What does success look like to them?
How will you ensure their happiness?

Intended Audience
List out each audience type, example: field, partner, customer. Are there different deliverables for the different audiences?

Intended  Audience Behavior
For each audience type describe, specifically, what you want their intended action to be. Be specific. For example; "buy more product" is not appropriate. "reduce purchase barriers for the customer by showing the efficiency gains of X" is appropriate.

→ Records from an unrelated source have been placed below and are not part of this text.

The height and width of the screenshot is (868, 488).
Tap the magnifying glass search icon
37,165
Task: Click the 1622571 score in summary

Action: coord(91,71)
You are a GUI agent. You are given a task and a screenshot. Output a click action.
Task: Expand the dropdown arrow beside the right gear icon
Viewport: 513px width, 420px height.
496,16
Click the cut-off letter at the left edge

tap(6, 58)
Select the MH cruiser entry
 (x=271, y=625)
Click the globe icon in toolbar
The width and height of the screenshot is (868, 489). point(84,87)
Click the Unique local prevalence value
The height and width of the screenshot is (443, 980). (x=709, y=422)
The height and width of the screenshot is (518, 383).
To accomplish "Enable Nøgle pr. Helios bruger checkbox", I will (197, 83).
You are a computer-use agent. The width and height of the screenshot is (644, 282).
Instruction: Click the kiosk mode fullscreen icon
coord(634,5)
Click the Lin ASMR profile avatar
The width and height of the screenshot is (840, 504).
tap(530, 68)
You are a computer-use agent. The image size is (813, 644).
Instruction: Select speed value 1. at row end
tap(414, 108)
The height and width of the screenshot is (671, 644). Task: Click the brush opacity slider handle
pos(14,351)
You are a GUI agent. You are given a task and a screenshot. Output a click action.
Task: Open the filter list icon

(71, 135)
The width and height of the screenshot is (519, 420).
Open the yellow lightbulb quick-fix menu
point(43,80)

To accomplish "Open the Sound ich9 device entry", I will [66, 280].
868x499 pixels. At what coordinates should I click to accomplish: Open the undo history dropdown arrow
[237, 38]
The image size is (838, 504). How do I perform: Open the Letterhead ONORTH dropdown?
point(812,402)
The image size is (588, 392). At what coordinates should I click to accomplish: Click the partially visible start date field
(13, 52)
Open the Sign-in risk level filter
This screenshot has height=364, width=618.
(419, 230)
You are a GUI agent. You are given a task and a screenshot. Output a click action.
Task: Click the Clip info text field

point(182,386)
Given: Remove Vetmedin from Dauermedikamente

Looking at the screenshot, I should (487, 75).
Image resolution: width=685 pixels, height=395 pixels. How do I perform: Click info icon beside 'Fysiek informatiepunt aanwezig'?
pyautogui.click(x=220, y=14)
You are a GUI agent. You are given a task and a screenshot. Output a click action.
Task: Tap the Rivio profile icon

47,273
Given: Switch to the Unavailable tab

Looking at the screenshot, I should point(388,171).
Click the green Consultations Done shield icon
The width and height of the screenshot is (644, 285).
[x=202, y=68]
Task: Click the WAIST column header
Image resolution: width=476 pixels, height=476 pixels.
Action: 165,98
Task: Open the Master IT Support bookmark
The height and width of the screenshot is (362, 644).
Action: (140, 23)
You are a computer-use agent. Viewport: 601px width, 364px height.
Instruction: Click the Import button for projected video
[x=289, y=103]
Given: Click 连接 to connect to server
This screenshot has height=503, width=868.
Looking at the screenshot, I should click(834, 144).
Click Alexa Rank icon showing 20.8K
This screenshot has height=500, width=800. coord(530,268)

Value Proposition Demonstration
Elaborate the value proposition to the audience for each of the behaviors you want to drive. Tie the value of the product to the audience behavior. Describe how the solution or product demonstrates that value in such a way that the audience would change their behavior to seek that value. You want to be unique, compelling, differentiated.

"demonstrate the value of solution to a customer by showing the relative performance and storage efficiency gains of a system with and without X" is appropriate.

Technical Action Plan
The detailed technical actions required to set up and demonstrate the value proposition in a manner that it could be shared with the audience. This could be before and after configurations, performance benchmarks, etc. what will the lab look like, is gear available, need to be purchased?

Deliverables
List the deliverables that will tie all of the  above together. What supporting materials do you need? Do you have all of them in place to act as references? 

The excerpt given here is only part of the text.